ЗАДАНИЯ ДЛЯ ВЫПОЛНЕНИЯ:
1 - Объясните по статье об этике ненасилия, почему автор считает, что утверждение о невозможности полностью изъять насилие из жизни человека не требует доказательств. Ответьте в одном–трех предложениях.
2 - Согласуются ли со статьей об этике ненасилия следующие утверждения? Для каждого ответьте «да» или «нет» и приведите точную цитату из статьи, которая это решает.
(a) Идея ненасилия вошла в круг исследовательских тем отечественной философии в конце 80-х годов XX века.
(b) Когда автор впервые ввел словосочетание «этика ненасилия», многие считали такую этику невозможной.
(c) Автор полагает, что насилие можно полностью устранить из социальной сущности человека.
3 - Переведите на английский язык предложение из статьи об этике ненасилия: «Вектор этого изменения можно обозначить словами: сомнение, разочарование, негодование.»

ТЕКСТ СТАТЬИ:
Логотип Российское Объединение исследователей религии (Russian Association of Scholars in Religion)
Логотип  Общероссийская общественная организация
Логотип
Логотип
Версия для печати

А.А. Гусейнов (Москва)

Что такое этика ненасилия?

Идея ненасилия вошла (вернулась, если иметь в виду Л.Н. Толстого) в круг исследовательских тем отечественной философии в конце 80-х гг. XX в. на волне горбачевский перестройки и всеобщего солидарного участия всего народа в борьбе за демократизацию общественной жизни. В то время она отозвалась положительным эхом в общественном мнении . С тех пор отношение к ней значительно, можно сказать, существенно изменилось. Вектор этого изменения можно обозначить словами: сомнение, разочарование, негодование.

Когда я впервые ввел словосочетание «этика ненасилия», обозначив так тему международной конференции и новое научное направление, многие видели в нем тавтологию. «Разве этика может быть иной?» ? недоумевали они. Сейчас оппоненты расставляют акценты иначе. «Разве такое возможно?» ? спрашивают они. Уже появился, по крайней мере, один развернутый очерк , атакующий этику ненасилия, да и направленность ряда докладов в данном сборнике показывает, что многие авторы обеспокоены судьбой идеи насилия, а еще точнее, судьбой морали и этики, лишенных опоры в насилии, и мобилизуют моральные аргументы в оправдание и даже воспевание последнего.

Как и почему меняются общественные настроения и идейные приоритеты, как и почему они изменились применительно к идее ненасилия и к нашей стране в последние пятнадцать лет ? это особый, сам по себе интересный и достойный размышления вопрос. Здесь действует комплекс причин от интеллектуального конформизма и ложных стереотипов, отождествляющих ненасилие с покорностью и смирением, до прямого интереса социальных и властных структур, для которых насилие является необходимой, а часто и основной гарантией их привилегированного или даже просто особого положения. Я остановлюсь только на одной сугубо методологической причине, которая отчасти объясняет и извиняет критиков этики ненасилия, по крайней мере, позволяет им быть искренними. Она связана с пониманием природы и возможностей морали, самого ее статуса в системе человеческой деятель-ности.

Необходимость жизни в ее природных и социальных формах включает в себя такие конфигурации отношений между индивидами, которые предполагают насилие, не могут существовать без него. Агрессивные инстинкты, эксплуатация труда, властные отношения господства и подчинения ? все это такие фундаментальные факты человеческого бытия, которые воспроизводят насилие с закономерным постоянством. Оно, насилие, может быть минимизировано, скрыто, переведено в латентную форму, но его нельзя полностью изъять ни из биологии человека, ни из его социальной сущности. Данное утверждение не нуждается в специальных познаниях и доказательствах. Оно очевидно. Достаточно посмотреть, как мы обустраиваем наш частный быт, закрываясь от посторонних металлическими дверями, решетками на окнах, тайными сейфами в квартирах и т.п., или побродить по городу, где ты оказываешься под скрытым надзором телекамер и на каждом шагу натыкаешься на вооруженных людей, разного рода охранников. Социальные джунгли, конечно, отличаются от природных джунглей, но, тем не менее, это ? тоже джунгли.

БЛОК ДАННЫХ:
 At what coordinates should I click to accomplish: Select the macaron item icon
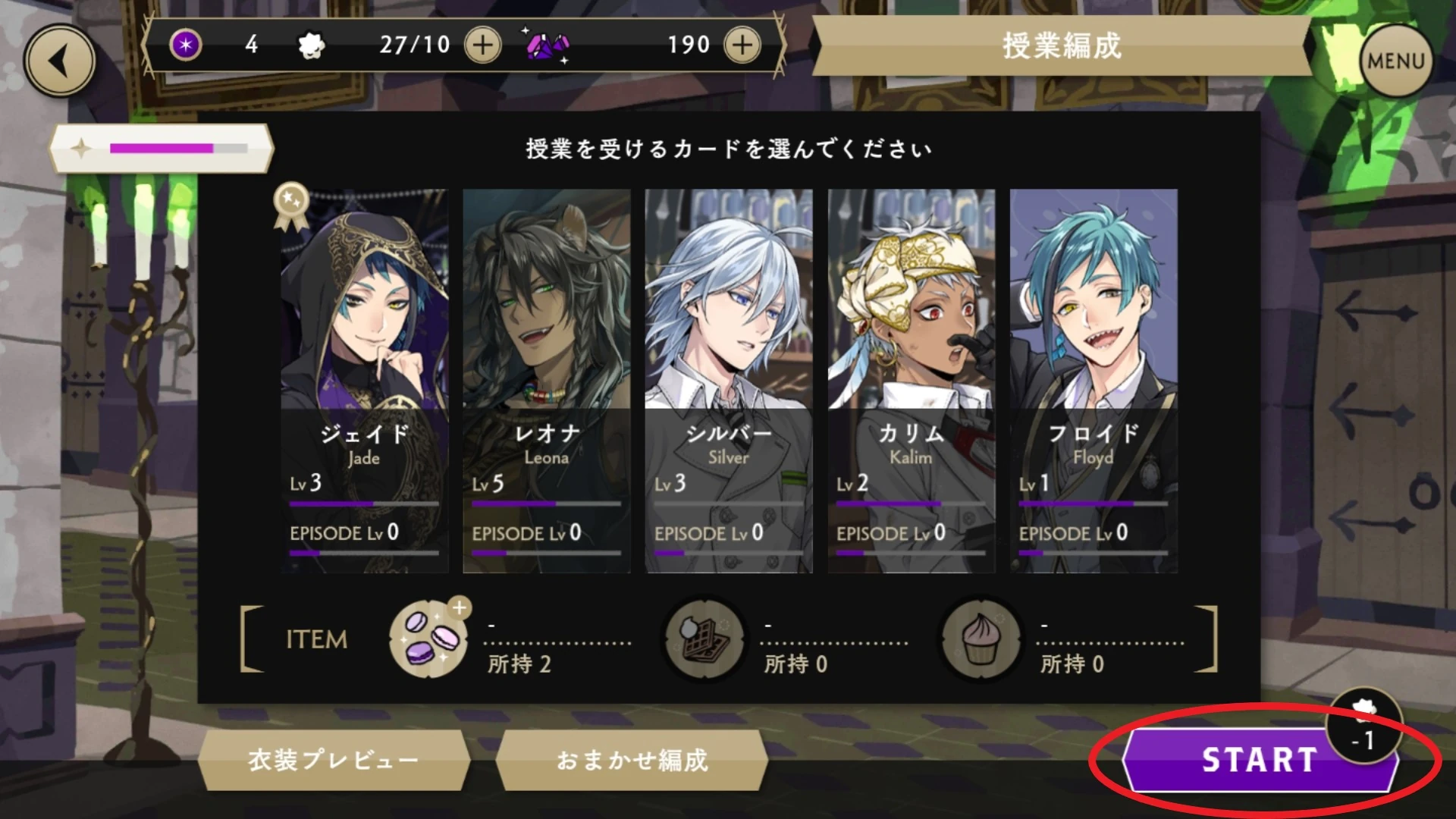tap(429, 639)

ОТВЕТЫ ПО ЗАДАНИЯМ:
1 - Автор считает это утверждение очевидным. Чтобы в этом убедиться, достаточно посмотреть, как мы закрываем свой частный быт металлическими дверями, решетками на окнах и тайными сейфами. Можно также пройтись по городу, где человек находится под скрытым надзором телекамер и на каждом шагу встречает вооруженных охранников.

2 -
(a) Да: «Идея ненасилия вошла (вернулась, если иметь в виду Л.Н. Толстого) в круг исследовательских тем отечественной философии в конце 80-х гг. XX в.»
(b) Нет: «многие видели в нем тавтологию».
(c) Нет: «его нельзя полностью изъять ни из биологии человека, ни из его социальной сущности».

3 - The direction of this change can be described in these words: doubt, disappointment, indignation.